Task item>
Below are the entries to retype; reproduce each one exactly.

Given records>
*** Begin section ***

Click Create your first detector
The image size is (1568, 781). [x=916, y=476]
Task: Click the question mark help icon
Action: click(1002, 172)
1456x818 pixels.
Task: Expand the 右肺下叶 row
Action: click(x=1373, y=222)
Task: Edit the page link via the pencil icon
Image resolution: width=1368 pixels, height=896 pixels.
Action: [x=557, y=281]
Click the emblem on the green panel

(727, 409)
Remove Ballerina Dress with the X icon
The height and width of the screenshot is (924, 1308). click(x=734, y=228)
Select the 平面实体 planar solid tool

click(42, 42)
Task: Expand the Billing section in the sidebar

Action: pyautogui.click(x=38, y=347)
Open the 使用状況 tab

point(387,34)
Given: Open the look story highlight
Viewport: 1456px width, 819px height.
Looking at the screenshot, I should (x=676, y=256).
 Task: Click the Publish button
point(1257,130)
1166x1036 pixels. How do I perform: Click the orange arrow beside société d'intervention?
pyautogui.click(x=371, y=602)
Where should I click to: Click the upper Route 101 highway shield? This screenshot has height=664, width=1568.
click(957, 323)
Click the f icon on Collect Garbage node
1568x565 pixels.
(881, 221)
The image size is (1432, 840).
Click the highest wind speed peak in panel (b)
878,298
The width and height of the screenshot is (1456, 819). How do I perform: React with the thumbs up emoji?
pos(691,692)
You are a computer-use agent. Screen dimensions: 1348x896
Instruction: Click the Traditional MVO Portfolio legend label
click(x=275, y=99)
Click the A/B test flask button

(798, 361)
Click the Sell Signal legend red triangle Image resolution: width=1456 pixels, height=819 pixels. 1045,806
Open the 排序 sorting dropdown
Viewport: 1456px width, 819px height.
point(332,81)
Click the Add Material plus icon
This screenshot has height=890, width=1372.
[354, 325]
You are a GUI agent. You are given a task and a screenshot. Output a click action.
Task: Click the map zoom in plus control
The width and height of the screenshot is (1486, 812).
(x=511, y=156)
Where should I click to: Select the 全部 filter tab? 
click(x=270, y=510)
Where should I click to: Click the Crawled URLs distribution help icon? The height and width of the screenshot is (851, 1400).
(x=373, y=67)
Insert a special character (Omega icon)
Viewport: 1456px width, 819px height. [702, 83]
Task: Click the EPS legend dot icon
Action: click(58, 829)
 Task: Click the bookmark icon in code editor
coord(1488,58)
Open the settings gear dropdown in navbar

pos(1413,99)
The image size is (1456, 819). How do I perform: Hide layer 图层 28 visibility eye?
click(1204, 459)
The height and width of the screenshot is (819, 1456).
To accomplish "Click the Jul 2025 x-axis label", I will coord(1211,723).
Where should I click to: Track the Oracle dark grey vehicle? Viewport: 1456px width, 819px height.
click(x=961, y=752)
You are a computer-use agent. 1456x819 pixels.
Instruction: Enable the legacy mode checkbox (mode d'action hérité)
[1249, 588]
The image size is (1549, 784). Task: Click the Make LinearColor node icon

*** End section ***

Task solution>
Click Create your first detector
The image size is (1568, 781). [x=916, y=476]
Task: Click the question mark help icon
Action: click(1002, 172)
1456x818 pixels.
Task: Expand the 右肺下叶 row
Action: click(x=1373, y=222)
Task: Edit the page link via the pencil icon
Image resolution: width=1368 pixels, height=896 pixels.
Action: [x=557, y=281]
Click the emblem on the green panel

(727, 409)
Remove Ballerina Dress with the X icon
The height and width of the screenshot is (924, 1308). click(x=734, y=228)
Select the 平面实体 planar solid tool

click(42, 42)
Task: Expand the Billing section in the sidebar

Action: pyautogui.click(x=38, y=347)
Open the 使用状況 tab

point(387,34)
Given: Open the look story highlight
Viewport: 1456px width, 819px height.
Looking at the screenshot, I should (x=676, y=256).
 Task: Click the Publish button
point(1257,130)
1166x1036 pixels. How do I perform: Click the orange arrow beside société d'intervention?
pyautogui.click(x=371, y=602)
Where should I click to: Click the upper Route 101 highway shield? This screenshot has height=664, width=1568.
click(957, 323)
Click the f icon on Collect Garbage node
1568x565 pixels.
(881, 221)
The image size is (1432, 840).
Click the highest wind speed peak in panel (b)
878,298
The width and height of the screenshot is (1456, 819). How do I perform: React with the thumbs up emoji?
pos(691,692)
You are a computer-use agent. Screen dimensions: 1348x896
Instruction: Click the Traditional MVO Portfolio legend label
click(x=275, y=99)
Click the A/B test flask button

(798, 361)
Click the Sell Signal legend red triangle Image resolution: width=1456 pixels, height=819 pixels. 1045,806
Open the 排序 sorting dropdown
Viewport: 1456px width, 819px height.
point(332,81)
Click the Add Material plus icon
This screenshot has height=890, width=1372.
[354, 325]
You are a GUI agent. You are given a task and a screenshot. Output a click action.
Task: Click the map zoom in plus control
The width and height of the screenshot is (1486, 812).
(x=511, y=156)
Where should I click to: Select the 全部 filter tab? 
click(x=270, y=510)
Where should I click to: Click the Crawled URLs distribution help icon? The height and width of the screenshot is (851, 1400).
(x=373, y=67)
Insert a special character (Omega icon)
Viewport: 1456px width, 819px height. [702, 83]
Task: Click the EPS legend dot icon
Action: click(58, 829)
 Task: Click the bookmark icon in code editor
coord(1488,58)
Open the settings gear dropdown in navbar

pos(1413,99)
The image size is (1456, 819). How do I perform: Hide layer 图层 28 visibility eye?
click(1204, 459)
The height and width of the screenshot is (819, 1456).
To accomplish "Click the Jul 2025 x-axis label", I will coord(1211,723).
Where should I click to: Track the Oracle dark grey vehicle? Viewport: 1456px width, 819px height.
click(x=961, y=752)
You are a computer-use agent. 1456x819 pixels.
Instruction: Enable the legacy mode checkbox (mode d'action hérité)
[1249, 588]
The image size is (1549, 784). Task: Click the Make LinearColor node icon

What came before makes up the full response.